## Directions
Write out the data in full, exactly as shown.

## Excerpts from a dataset

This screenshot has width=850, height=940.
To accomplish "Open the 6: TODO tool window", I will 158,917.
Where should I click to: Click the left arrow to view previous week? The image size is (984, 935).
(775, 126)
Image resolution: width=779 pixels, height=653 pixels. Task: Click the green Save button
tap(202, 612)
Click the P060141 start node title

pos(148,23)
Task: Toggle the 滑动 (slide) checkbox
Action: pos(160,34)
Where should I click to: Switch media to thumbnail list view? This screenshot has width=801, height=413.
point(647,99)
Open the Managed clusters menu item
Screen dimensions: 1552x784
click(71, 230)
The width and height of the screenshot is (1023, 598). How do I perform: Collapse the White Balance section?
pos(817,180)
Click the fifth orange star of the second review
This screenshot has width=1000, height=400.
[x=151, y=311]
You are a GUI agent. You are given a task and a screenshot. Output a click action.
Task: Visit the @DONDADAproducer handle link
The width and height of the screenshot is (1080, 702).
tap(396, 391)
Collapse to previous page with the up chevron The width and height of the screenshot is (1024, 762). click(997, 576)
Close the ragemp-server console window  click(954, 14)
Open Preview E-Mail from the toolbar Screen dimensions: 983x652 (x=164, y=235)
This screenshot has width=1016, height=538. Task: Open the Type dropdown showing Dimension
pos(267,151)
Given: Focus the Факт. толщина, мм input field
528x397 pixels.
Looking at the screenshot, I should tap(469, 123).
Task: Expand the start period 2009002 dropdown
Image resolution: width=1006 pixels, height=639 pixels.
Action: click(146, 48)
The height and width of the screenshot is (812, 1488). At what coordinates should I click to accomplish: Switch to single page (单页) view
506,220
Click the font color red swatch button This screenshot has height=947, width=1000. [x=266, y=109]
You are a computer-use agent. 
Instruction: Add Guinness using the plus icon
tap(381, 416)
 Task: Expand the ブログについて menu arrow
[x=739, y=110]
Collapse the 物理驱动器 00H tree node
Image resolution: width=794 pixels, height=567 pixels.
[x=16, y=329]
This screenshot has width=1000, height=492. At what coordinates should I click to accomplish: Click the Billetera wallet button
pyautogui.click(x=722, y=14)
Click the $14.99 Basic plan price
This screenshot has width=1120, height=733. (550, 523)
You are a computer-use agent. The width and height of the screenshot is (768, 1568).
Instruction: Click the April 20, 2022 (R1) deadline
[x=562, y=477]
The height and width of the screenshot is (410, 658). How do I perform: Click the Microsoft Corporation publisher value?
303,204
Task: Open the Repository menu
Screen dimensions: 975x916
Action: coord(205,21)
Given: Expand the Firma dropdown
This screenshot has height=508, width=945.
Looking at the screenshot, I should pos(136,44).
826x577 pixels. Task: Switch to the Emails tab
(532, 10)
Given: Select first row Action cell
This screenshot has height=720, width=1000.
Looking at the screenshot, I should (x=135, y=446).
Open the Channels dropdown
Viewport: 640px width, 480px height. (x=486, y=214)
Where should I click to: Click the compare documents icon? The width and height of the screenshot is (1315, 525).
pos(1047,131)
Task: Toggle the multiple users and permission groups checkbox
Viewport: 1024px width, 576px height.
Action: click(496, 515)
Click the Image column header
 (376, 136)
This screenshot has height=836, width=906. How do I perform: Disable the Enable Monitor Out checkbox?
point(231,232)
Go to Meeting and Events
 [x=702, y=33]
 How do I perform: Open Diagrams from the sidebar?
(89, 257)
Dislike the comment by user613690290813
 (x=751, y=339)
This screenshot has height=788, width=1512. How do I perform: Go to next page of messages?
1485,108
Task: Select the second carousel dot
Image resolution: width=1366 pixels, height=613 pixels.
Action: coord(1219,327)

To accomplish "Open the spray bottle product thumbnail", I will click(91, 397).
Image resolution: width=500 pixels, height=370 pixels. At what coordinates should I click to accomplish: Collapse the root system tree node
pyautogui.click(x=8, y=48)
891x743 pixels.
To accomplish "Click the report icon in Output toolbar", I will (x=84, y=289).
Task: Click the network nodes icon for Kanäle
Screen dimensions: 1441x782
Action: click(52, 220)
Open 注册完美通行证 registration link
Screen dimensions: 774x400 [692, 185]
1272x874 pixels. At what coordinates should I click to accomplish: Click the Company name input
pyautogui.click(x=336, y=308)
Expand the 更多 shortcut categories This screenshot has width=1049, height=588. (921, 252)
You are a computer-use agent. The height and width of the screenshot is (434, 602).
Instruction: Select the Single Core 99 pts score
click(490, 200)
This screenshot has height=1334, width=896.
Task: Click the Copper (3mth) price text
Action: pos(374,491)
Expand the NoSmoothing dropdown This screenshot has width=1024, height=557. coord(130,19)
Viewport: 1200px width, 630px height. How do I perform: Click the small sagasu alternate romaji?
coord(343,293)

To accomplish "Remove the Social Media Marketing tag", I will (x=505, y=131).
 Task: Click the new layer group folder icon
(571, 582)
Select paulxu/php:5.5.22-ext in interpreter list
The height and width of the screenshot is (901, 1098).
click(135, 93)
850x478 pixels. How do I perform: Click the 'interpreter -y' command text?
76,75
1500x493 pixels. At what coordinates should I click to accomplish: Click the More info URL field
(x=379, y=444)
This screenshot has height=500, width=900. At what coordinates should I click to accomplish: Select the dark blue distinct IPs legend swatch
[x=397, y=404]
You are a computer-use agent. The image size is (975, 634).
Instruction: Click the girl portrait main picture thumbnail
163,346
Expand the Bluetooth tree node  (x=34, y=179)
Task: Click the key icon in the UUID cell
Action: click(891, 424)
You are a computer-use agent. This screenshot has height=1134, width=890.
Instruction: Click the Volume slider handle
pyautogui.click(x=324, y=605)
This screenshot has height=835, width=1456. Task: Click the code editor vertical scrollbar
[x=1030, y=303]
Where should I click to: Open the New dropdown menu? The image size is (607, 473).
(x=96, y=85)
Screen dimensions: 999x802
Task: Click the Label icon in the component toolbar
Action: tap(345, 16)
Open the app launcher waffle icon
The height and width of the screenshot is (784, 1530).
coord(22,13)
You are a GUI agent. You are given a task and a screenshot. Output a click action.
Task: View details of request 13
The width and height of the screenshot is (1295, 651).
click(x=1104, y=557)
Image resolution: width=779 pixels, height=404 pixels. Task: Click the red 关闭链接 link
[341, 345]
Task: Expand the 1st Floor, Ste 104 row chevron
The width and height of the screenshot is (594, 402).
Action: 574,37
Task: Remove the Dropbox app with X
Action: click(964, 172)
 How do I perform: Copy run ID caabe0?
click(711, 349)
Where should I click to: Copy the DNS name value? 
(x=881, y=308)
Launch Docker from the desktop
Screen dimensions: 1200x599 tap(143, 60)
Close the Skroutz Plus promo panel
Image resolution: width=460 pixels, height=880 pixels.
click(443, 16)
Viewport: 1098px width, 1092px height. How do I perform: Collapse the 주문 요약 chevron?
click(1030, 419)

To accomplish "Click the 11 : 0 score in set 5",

## Solution
This screenshot has width=850, height=940.
To accomplish "Open the 6: TODO tool window", I will 158,917.
Where should I click to: Click the left arrow to view previous week? The image size is (984, 935).
(775, 126)
Image resolution: width=779 pixels, height=653 pixels. Task: Click the green Save button
tap(202, 612)
Click the P060141 start node title

pos(148,23)
Task: Toggle the 滑动 (slide) checkbox
Action: pos(160,34)
Where should I click to: Switch media to thumbnail list view? This screenshot has width=801, height=413.
point(647,99)
Open the Managed clusters menu item
Screen dimensions: 1552x784
click(71, 230)
The width and height of the screenshot is (1023, 598). How do I perform: Collapse the White Balance section?
pos(817,180)
Click the fifth orange star of the second review
This screenshot has width=1000, height=400.
[x=151, y=311]
You are a GUI agent. You are given a task and a screenshot. Output a click action.
Task: Visit the @DONDADAproducer handle link
The width and height of the screenshot is (1080, 702).
tap(396, 391)
Collapse to previous page with the up chevron The width and height of the screenshot is (1024, 762). click(997, 576)
Close the ragemp-server console window  click(954, 14)
Open Preview E-Mail from the toolbar Screen dimensions: 983x652 (x=164, y=235)
This screenshot has width=1016, height=538. Task: Open the Type dropdown showing Dimension
pos(267,151)
Given: Focus the Факт. толщина, мм input field
528x397 pixels.
Looking at the screenshot, I should tap(469, 123).
Task: Expand the start period 2009002 dropdown
Image resolution: width=1006 pixels, height=639 pixels.
Action: click(146, 48)
The height and width of the screenshot is (812, 1488). At what coordinates should I click to accomplish: Switch to single page (单页) view
506,220
Click the font color red swatch button This screenshot has height=947, width=1000. [x=266, y=109]
You are a computer-use agent. 
Instruction: Add Guinness using the plus icon
tap(381, 416)
 Task: Expand the ブログについて menu arrow
[x=739, y=110]
Collapse the 物理驱动器 00H tree node
Image resolution: width=794 pixels, height=567 pixels.
[x=16, y=329]
This screenshot has width=1000, height=492. At what coordinates should I click to accomplish: Click the Billetera wallet button
pyautogui.click(x=722, y=14)
Click the $14.99 Basic plan price
This screenshot has width=1120, height=733. (550, 523)
You are a computer-use agent. The width and height of the screenshot is (768, 1568).
Instruction: Click the April 20, 2022 (R1) deadline
[x=562, y=477]
The height and width of the screenshot is (410, 658). How do I perform: Click the Microsoft Corporation publisher value?
303,204
Task: Open the Repository menu
Screen dimensions: 975x916
Action: coord(205,21)
Given: Expand the Firma dropdown
This screenshot has height=508, width=945.
Looking at the screenshot, I should pos(136,44).
826x577 pixels. Task: Switch to the Emails tab
(532, 10)
Given: Select first row Action cell
This screenshot has height=720, width=1000.
Looking at the screenshot, I should (x=135, y=446).
Open the Channels dropdown
Viewport: 640px width, 480px height. (x=486, y=214)
Where should I click to: Click the compare documents icon? The width and height of the screenshot is (1315, 525).
pos(1047,131)
Task: Toggle the multiple users and permission groups checkbox
Viewport: 1024px width, 576px height.
Action: click(496, 515)
Click the Image column header
 (376, 136)
This screenshot has height=836, width=906. How do I perform: Disable the Enable Monitor Out checkbox?
point(231,232)
Go to Meeting and Events
 [x=702, y=33]
 How do I perform: Open Diagrams from the sidebar?
(89, 257)
Dislike the comment by user613690290813
 (x=751, y=339)
This screenshot has height=788, width=1512. How do I perform: Go to next page of messages?
1485,108
Task: Select the second carousel dot
Image resolution: width=1366 pixels, height=613 pixels.
Action: coord(1219,327)

To accomplish "Open the spray bottle product thumbnail", I will click(91, 397).
Image resolution: width=500 pixels, height=370 pixels. At what coordinates should I click to accomplish: Collapse the root system tree node
pyautogui.click(x=8, y=48)
891x743 pixels.
To accomplish "Click the report icon in Output toolbar", I will (x=84, y=289).
Task: Click the network nodes icon for Kanäle
Screen dimensions: 1441x782
Action: click(52, 220)
Open 注册完美通行证 registration link
Screen dimensions: 774x400 [692, 185]
1272x874 pixels. At what coordinates should I click to accomplish: Click the Company name input
pyautogui.click(x=336, y=308)
Expand the 更多 shortcut categories This screenshot has width=1049, height=588. (921, 252)
You are a computer-use agent. The height and width of the screenshot is (434, 602).
Instruction: Select the Single Core 99 pts score
click(490, 200)
This screenshot has height=1334, width=896.
Task: Click the Copper (3mth) price text
Action: pos(374,491)
Expand the NoSmoothing dropdown This screenshot has width=1024, height=557. coord(130,19)
Viewport: 1200px width, 630px height. How do I perform: Click the small sagasu alternate romaji?
coord(343,293)

To accomplish "Remove the Social Media Marketing tag", I will (x=505, y=131).
 Task: Click the new layer group folder icon
(571, 582)
Select paulxu/php:5.5.22-ext in interpreter list
The height and width of the screenshot is (901, 1098).
click(135, 93)
850x478 pixels. How do I perform: Click the 'interpreter -y' command text?
76,75
1500x493 pixels. At what coordinates should I click to accomplish: Click the More info URL field
(x=379, y=444)
This screenshot has height=500, width=900. At what coordinates should I click to accomplish: Select the dark blue distinct IPs legend swatch
[x=397, y=404]
You are a computer-use agent. The image size is (975, 634).
Instruction: Click the girl portrait main picture thumbnail
163,346
Expand the Bluetooth tree node  (x=34, y=179)
Task: Click the key icon in the UUID cell
Action: click(891, 424)
You are a computer-use agent. This screenshot has height=1134, width=890.
Instruction: Click the Volume slider handle
pyautogui.click(x=324, y=605)
This screenshot has height=835, width=1456. Task: Click the code editor vertical scrollbar
[x=1030, y=303]
Where should I click to: Open the New dropdown menu? The image size is (607, 473).
(x=96, y=85)
Screen dimensions: 999x802
Task: Click the Label icon in the component toolbar
Action: tap(345, 16)
Open the app launcher waffle icon
The height and width of the screenshot is (784, 1530).
coord(22,13)
You are a GUI agent. You are given a task and a screenshot. Output a click action.
Task: View details of request 13
The width and height of the screenshot is (1295, 651).
click(x=1104, y=557)
Image resolution: width=779 pixels, height=404 pixels. Task: Click the red 关闭链接 link
[341, 345]
Task: Expand the 1st Floor, Ste 104 row chevron
The width and height of the screenshot is (594, 402).
Action: 574,37
Task: Remove the Dropbox app with X
Action: click(964, 172)
 How do I perform: Copy run ID caabe0?
click(711, 349)
Where should I click to: Copy the DNS name value? 
(x=881, y=308)
Launch Docker from the desktop
Screen dimensions: 1200x599 tap(143, 60)
Close the Skroutz Plus promo panel
Image resolution: width=460 pixels, height=880 pixels.
click(443, 16)
Viewport: 1098px width, 1092px height. How do I perform: Collapse the 주문 요약 chevron?
click(1030, 419)

To accomplish "Click the 11 : 0 score in set 5",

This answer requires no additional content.